Desvios de precatórios no Estado podem chegar a R$ 100 milhões

Marina Schmidt

MARCO QUINTANA/JC
Não é possível afirmar que mais pessoas participaram, diz Herbstrith
Não é possível afirmar que mais pessoas participaram, diz Herbstrith

A Promotoria de Justiça Especializada Criminal de Porto Alegre identificou fraudes de mais de R$ 35 milhões envolvendo precatórios no Rio Grande do Sul. A prática, que, segundo o promotor Ricardo Herbstrith, é antiga, podendo elevar a quantia desviada a R$ 100 milhões, foi denunciada para o Ministério Público em abril de 2013, e a investigação se desenrola desde então.

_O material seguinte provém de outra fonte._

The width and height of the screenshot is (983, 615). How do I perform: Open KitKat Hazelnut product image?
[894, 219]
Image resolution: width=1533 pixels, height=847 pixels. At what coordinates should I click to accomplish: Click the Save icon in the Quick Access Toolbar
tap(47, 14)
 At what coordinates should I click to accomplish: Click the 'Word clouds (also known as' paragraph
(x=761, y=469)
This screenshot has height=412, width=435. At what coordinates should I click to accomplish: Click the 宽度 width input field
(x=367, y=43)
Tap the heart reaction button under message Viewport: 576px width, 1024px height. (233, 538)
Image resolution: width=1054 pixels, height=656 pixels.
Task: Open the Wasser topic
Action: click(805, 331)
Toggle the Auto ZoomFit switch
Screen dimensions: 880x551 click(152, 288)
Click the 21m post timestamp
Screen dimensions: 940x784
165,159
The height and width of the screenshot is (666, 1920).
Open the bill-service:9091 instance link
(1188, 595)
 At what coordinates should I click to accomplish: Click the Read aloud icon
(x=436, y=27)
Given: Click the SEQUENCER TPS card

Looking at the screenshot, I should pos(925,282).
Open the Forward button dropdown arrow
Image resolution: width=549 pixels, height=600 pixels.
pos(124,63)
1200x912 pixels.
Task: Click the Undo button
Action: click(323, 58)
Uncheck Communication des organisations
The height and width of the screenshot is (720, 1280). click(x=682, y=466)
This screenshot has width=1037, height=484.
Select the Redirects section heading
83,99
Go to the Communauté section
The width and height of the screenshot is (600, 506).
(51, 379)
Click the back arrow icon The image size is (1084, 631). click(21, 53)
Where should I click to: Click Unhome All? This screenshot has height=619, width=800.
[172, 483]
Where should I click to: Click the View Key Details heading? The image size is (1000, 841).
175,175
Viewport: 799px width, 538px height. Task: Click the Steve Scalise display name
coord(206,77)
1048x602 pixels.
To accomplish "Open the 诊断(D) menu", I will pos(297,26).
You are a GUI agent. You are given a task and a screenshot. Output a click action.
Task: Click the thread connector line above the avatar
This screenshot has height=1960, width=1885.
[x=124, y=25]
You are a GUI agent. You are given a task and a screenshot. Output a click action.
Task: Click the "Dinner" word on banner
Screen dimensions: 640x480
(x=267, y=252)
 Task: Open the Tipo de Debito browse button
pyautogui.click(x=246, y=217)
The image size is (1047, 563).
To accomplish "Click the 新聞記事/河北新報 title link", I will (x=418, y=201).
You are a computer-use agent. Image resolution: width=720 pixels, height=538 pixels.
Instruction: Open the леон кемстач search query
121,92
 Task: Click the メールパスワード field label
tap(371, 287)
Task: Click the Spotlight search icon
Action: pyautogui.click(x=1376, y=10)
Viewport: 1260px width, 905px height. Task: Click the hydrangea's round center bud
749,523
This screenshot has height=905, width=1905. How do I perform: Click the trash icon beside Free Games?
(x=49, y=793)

Em março deste ano, foram realizadas buscas e apreensões e, na sexta-feira, a denúncia foi formalmente apresentada pelo órgão contra 12 pessoas – uma delas era funcionária do Setor de Precatórios do Tribunal de Justiça, mas já está exonerada do cargo. Os envolvidos são acusados de formação de quadrilha, estelionato, corrupção passiva, corrupção ativa, uso de documento falso, violação de sigilo funcional e falsidade ideológica.

As investigações identificaram a ação de dois núcleos no desvio de precatórios no Estado. Um deles, composto por seis dos denunciados, era responsável por negociar a venda de precatórios, usando procurações falsas para repassar os créditos. O valor fraudado por esse grupo de pessoas, segundo a investigação do MP, foi de R$ 26 milhões. Os outros seis envolvidos, além desses crimes, estavam vinculados a uma funcionária do Tribunal de Justiça (hoje, exonerada). Era ela quem vendia informações sigilosas em relação aos credores de precatórios. Esse segundo núcleo falsificava documentos e assinaturas e fraudou R$ 11,6 milhões.

O promotor explica que, além da ex-funcionária da Justiça, os demais envolvidos também atuavam no ramo. “Tinha advogados, de tudo ali, mas eram basicamente pessoas que conheciam os processos e que vendiam e compravam precatórios.” Herbstrith diz que ainda não é possível afirmar que mais pessoas participaram dos desvios.

Para o presidente da Frente Parlamentar de Precatórios da Assembleia Legislativa do Estado, deputado Frederico Antunes (PP), “esse sempre foi um sistema muito frágil, desde o manuseio até o cumprimento do pagamento do precatório”. O parlamentar destaca que a morosidade e a desorganização são os principais pontos de fragilidade, pois geram espaço para que os créditos dos precatórios sejam comercializados. “Nós sempre chamamos atenção para isso, porque qualquer fuga, qualquer desvio, é penalização para quem está aguardando para receber.”

COMENTÁRIOS
Pedro Henrique Caldas - 30/07/2014 - 16h29
Quando é um prefeito que nãopaga um precatório o PJ faz um carnaval, mas é tolerante com o Governo do Estado. O Judiciário deveria sequestrar recursos do Tesouro estadual, obrigando o governo a pagar os débitos. A negligência não é só do governo.